Top of Records for the task
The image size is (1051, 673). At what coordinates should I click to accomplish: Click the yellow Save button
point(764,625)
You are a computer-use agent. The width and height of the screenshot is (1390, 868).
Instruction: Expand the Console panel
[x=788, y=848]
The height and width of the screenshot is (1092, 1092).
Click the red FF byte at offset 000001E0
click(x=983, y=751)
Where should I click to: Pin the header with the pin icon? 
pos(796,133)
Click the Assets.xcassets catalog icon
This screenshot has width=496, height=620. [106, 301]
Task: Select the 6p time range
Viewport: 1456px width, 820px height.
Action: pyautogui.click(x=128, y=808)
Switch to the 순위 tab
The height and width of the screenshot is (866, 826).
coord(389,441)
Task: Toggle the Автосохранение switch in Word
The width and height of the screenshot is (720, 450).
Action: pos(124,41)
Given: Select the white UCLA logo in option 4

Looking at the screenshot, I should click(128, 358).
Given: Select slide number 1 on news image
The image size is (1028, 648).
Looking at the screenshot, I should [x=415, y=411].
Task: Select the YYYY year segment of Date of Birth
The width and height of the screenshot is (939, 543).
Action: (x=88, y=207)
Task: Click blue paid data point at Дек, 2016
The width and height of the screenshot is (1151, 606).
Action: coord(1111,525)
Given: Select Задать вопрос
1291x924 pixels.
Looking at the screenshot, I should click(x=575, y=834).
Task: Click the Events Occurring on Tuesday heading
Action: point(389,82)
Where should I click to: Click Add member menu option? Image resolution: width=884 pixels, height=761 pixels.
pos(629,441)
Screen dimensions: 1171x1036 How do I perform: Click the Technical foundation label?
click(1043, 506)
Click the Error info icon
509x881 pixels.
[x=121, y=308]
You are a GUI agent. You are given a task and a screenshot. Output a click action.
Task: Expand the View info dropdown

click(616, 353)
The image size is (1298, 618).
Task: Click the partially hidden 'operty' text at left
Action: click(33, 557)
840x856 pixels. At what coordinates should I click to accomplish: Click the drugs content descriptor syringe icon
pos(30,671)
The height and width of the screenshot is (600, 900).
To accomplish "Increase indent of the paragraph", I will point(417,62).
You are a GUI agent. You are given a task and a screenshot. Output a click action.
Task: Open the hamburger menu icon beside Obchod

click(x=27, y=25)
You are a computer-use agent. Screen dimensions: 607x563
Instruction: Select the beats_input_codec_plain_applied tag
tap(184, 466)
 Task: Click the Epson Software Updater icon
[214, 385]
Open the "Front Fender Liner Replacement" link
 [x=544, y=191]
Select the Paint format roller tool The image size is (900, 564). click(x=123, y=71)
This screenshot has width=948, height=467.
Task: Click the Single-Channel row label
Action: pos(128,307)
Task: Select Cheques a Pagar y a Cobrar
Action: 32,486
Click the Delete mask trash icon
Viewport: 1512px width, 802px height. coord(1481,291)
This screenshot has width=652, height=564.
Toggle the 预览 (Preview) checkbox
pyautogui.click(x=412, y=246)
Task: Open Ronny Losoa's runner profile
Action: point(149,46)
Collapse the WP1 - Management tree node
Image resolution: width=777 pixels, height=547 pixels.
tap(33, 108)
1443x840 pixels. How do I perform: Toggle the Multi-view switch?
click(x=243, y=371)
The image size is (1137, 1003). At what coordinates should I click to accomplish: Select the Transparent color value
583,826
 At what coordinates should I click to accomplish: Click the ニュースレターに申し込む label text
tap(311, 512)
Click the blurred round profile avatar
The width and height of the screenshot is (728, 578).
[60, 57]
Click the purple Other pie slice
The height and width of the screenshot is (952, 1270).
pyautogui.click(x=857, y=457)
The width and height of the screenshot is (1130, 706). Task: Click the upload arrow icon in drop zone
Bottom of Records for the task
**Task details:**
After reading the records above, give the number of lines that include "agent", and add nothing else.

**Solution to the exercise:**
4